══ RECORDS FOR THIS TASK

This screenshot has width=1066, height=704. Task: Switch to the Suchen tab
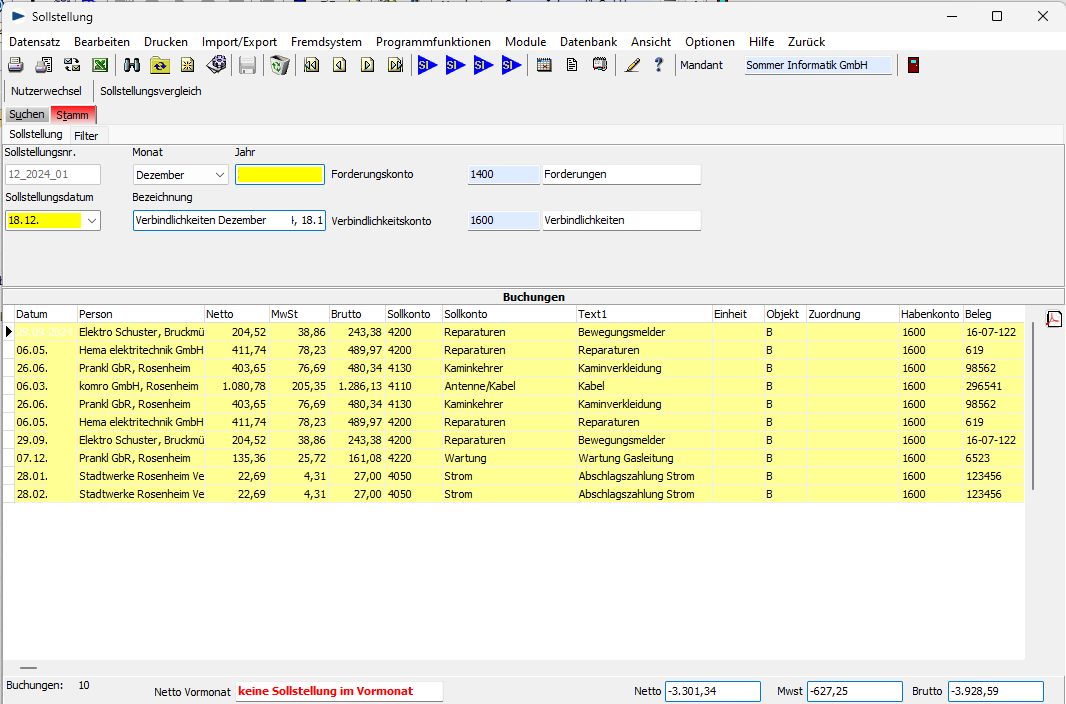pos(27,115)
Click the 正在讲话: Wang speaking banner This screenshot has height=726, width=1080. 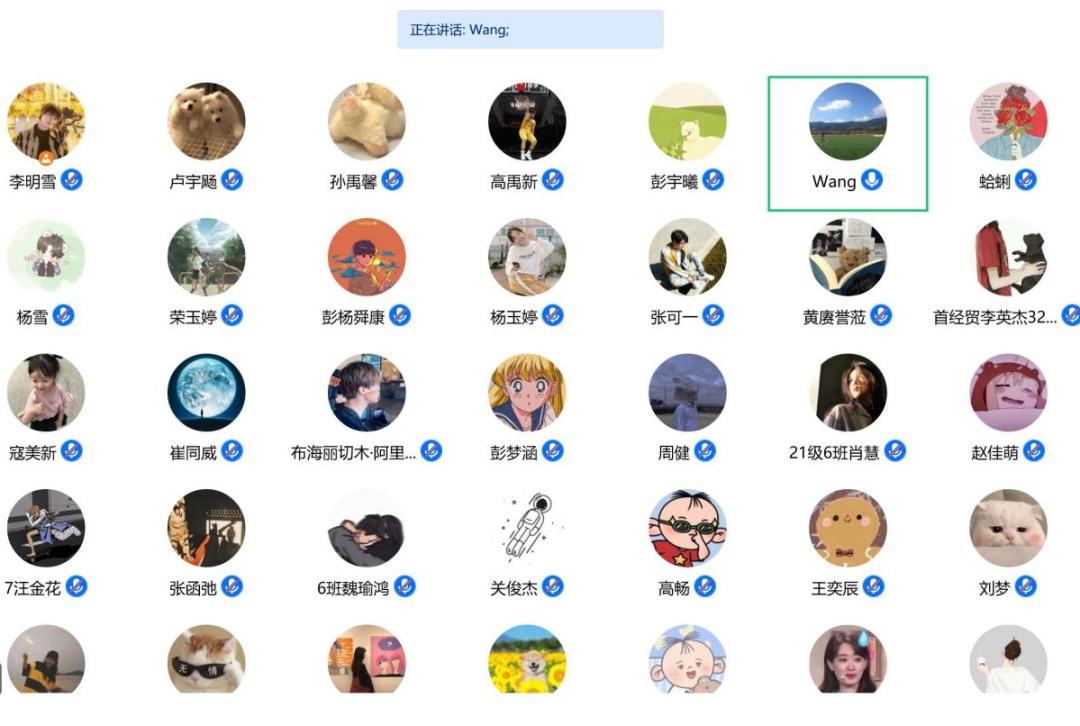(530, 30)
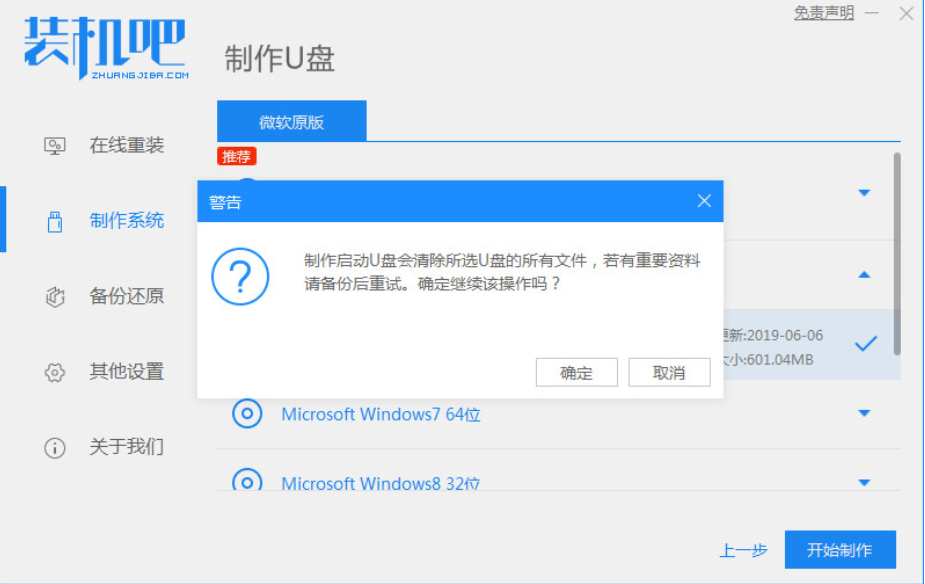
Task: Click the disc icon for Windows8 32位
Action: click(247, 482)
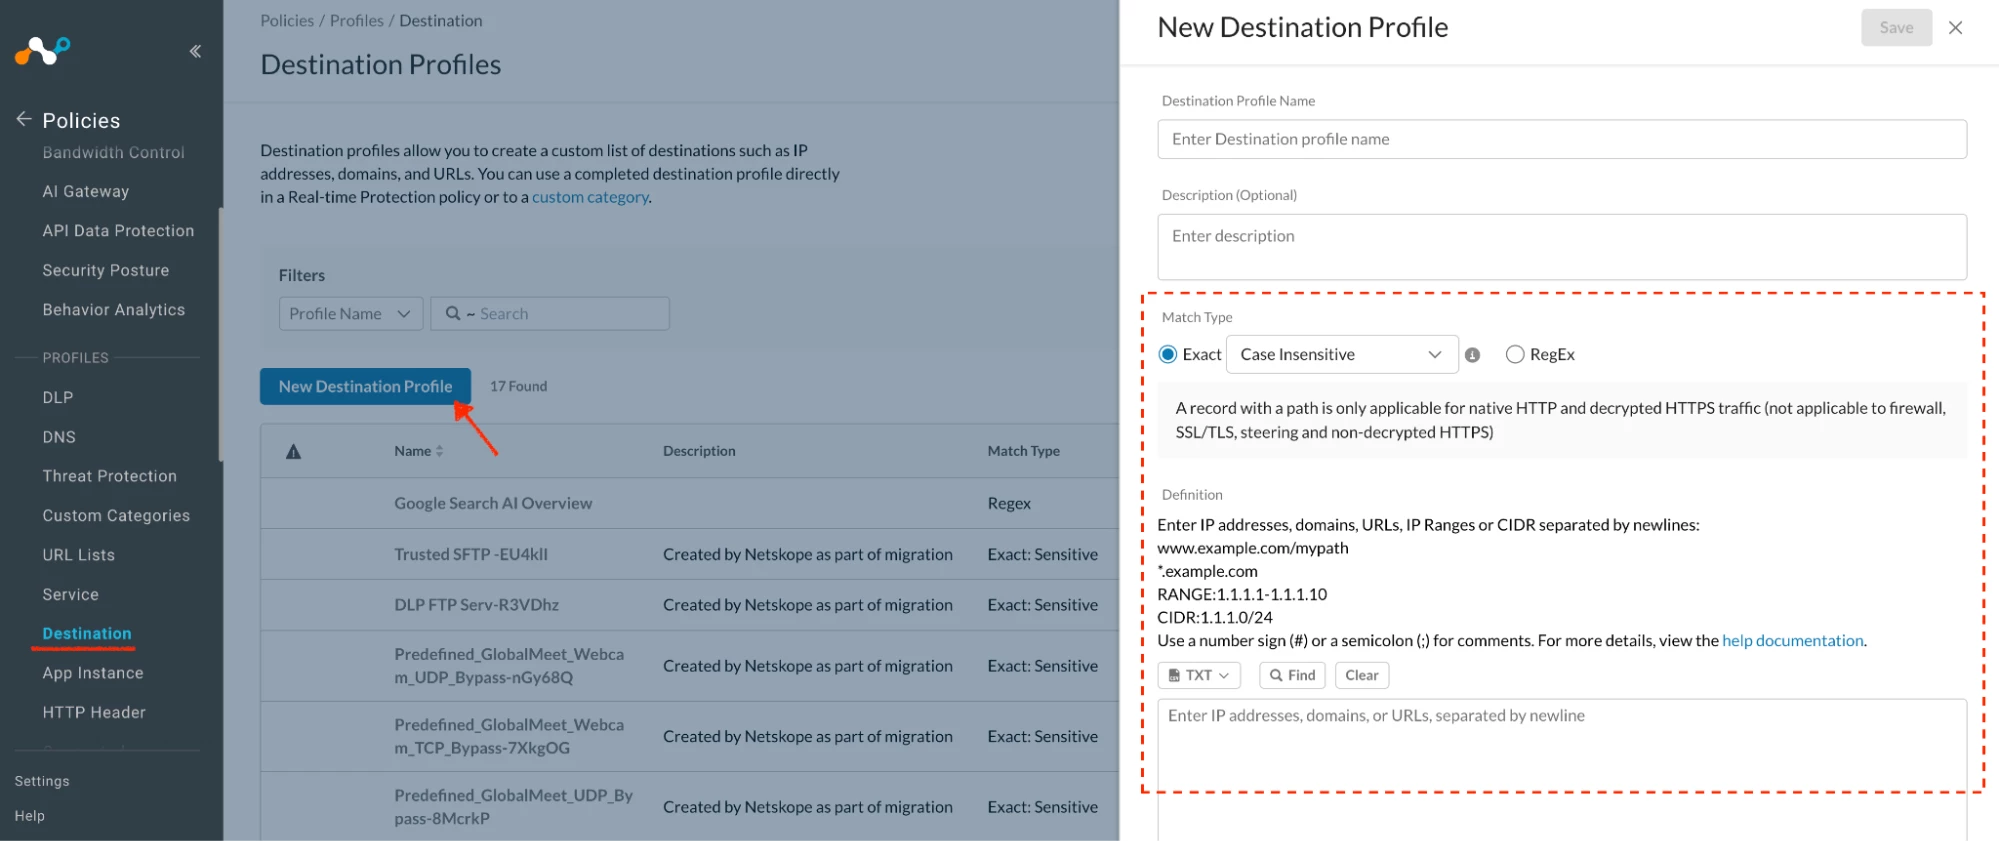This screenshot has height=842, width=1999.
Task: Go back using the Policies arrow icon
Action: point(24,119)
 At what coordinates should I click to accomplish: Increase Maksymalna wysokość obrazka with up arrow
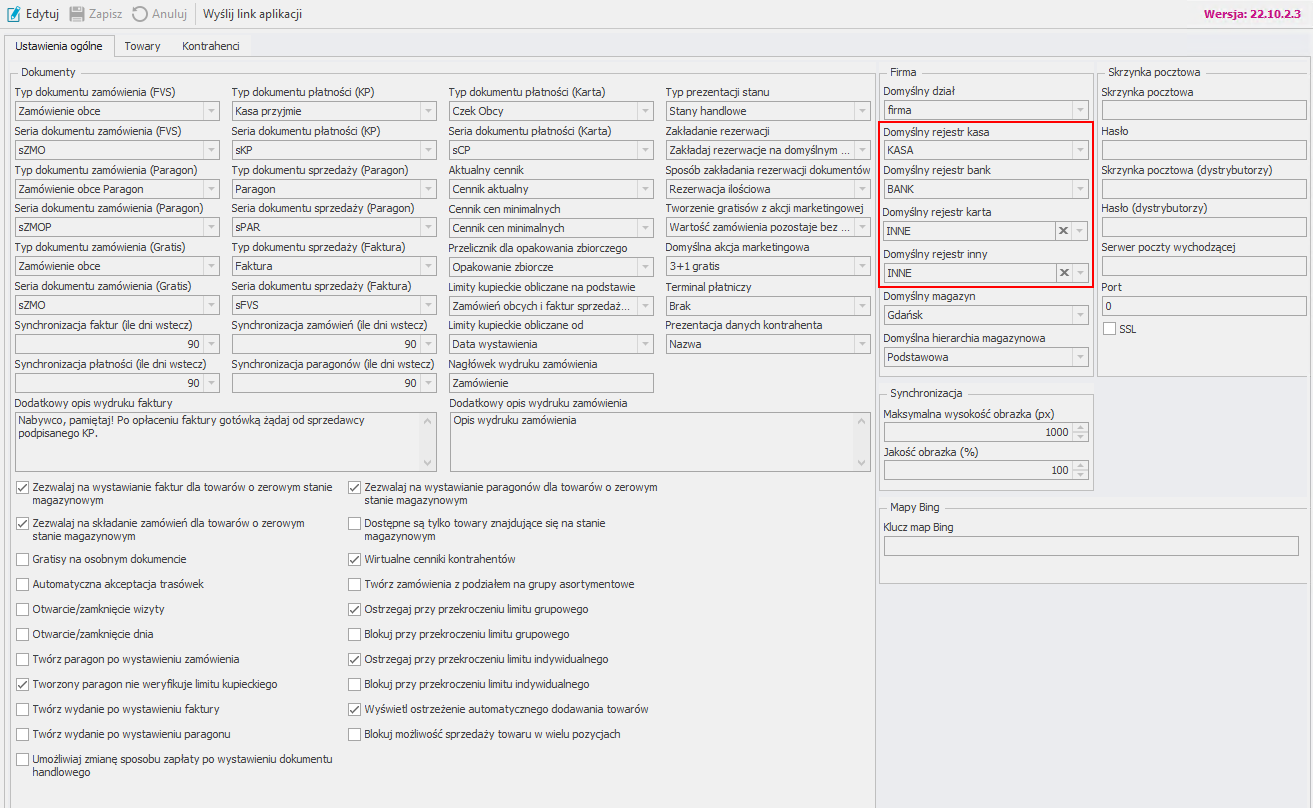coord(1080,428)
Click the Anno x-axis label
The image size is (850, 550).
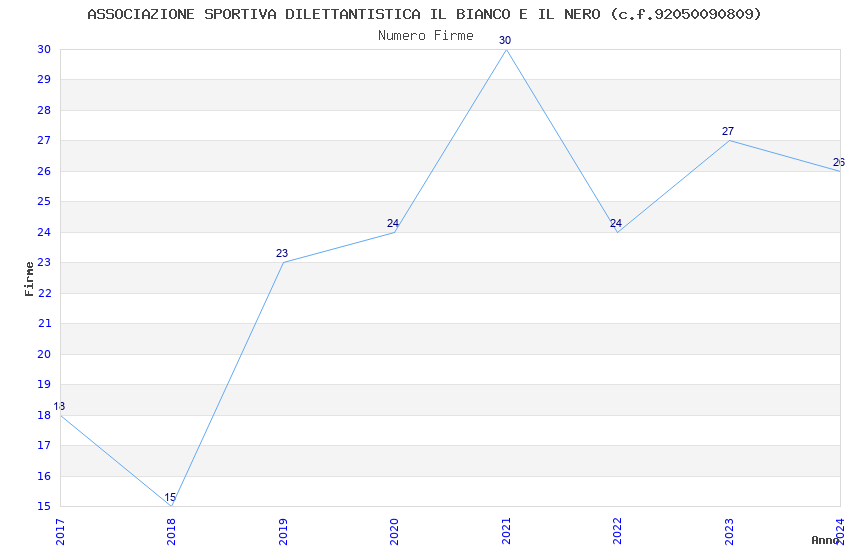pos(825,540)
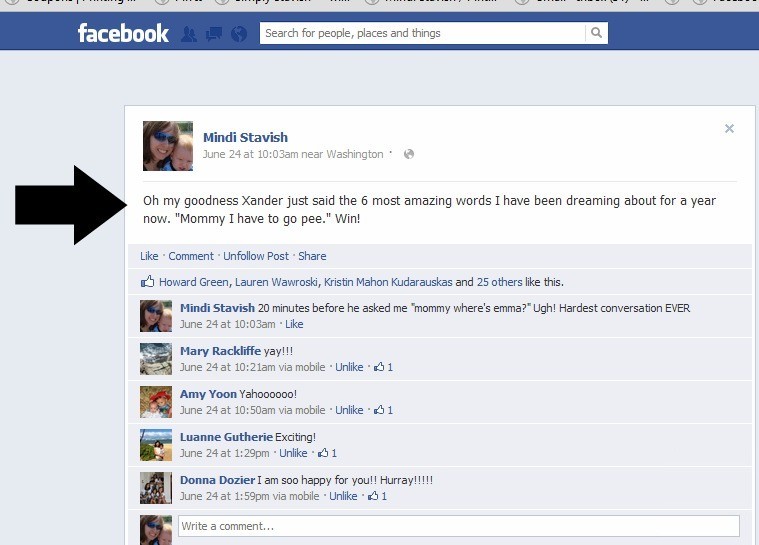Click the Write a comment box
Screen dimensions: 759x545
tap(459, 526)
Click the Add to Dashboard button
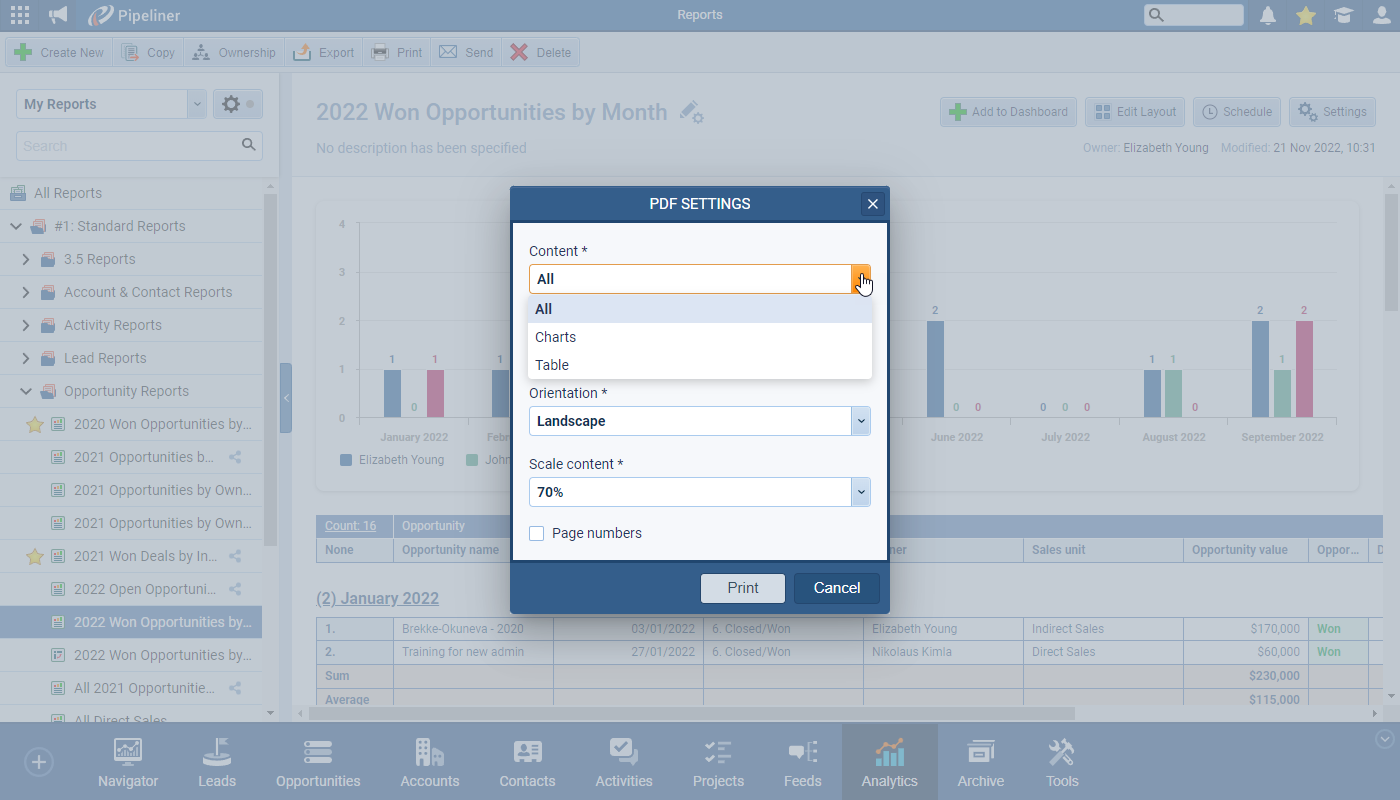 coord(1008,111)
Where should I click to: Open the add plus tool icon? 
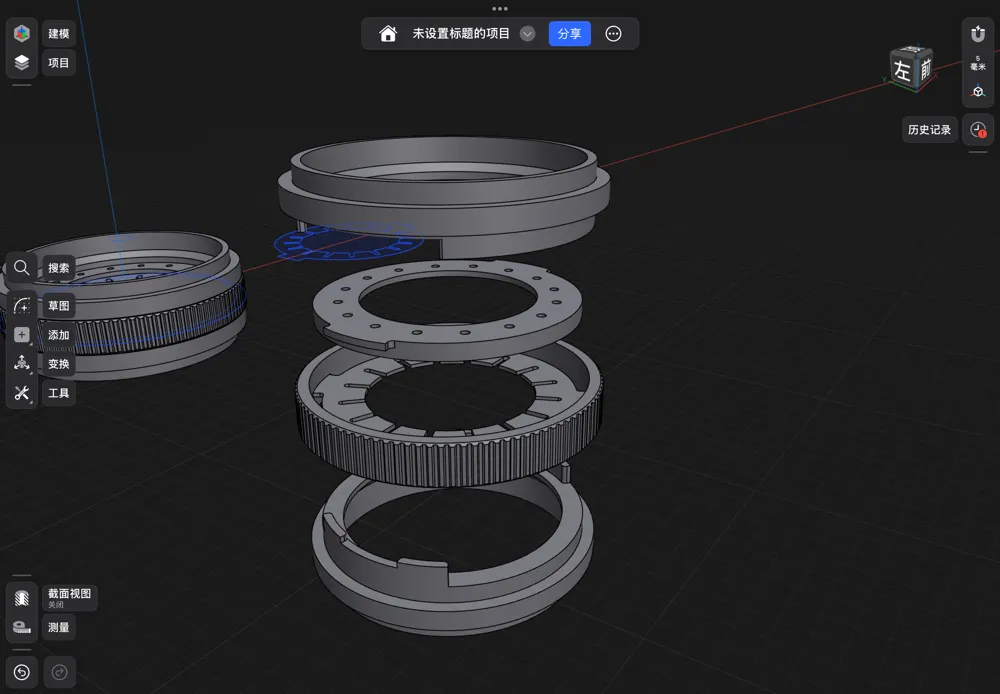[x=22, y=335]
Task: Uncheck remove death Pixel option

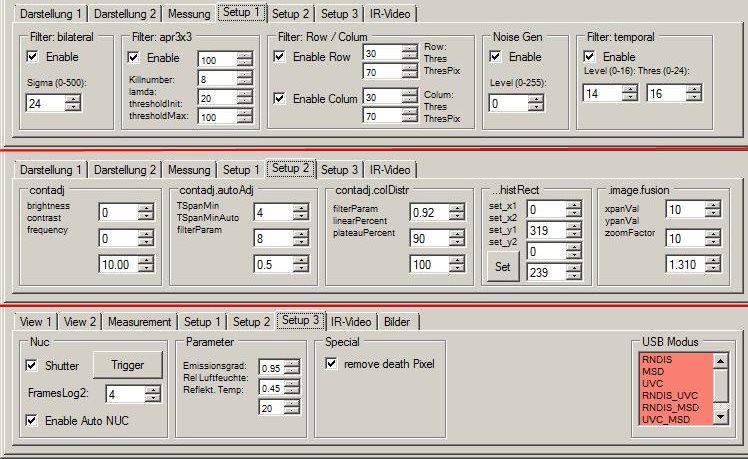Action: pos(332,363)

════

Using the listing above, write out exactly the lines from the one that holds "Click the Anno x-axis label" through the last line, both included, and omit pictures.

Click the Anno x-axis label
The image size is (850, 550).
pos(825,540)
Click the Write a comment box
Screen dimensions: 759x545
tap(459, 526)
Click the Add to Dashboard button
 coord(1008,111)
Where should I click to: Open the add plus tool icon? 
[x=22, y=335]
Task: Uncheck remove death Pixel option

Action: pos(332,363)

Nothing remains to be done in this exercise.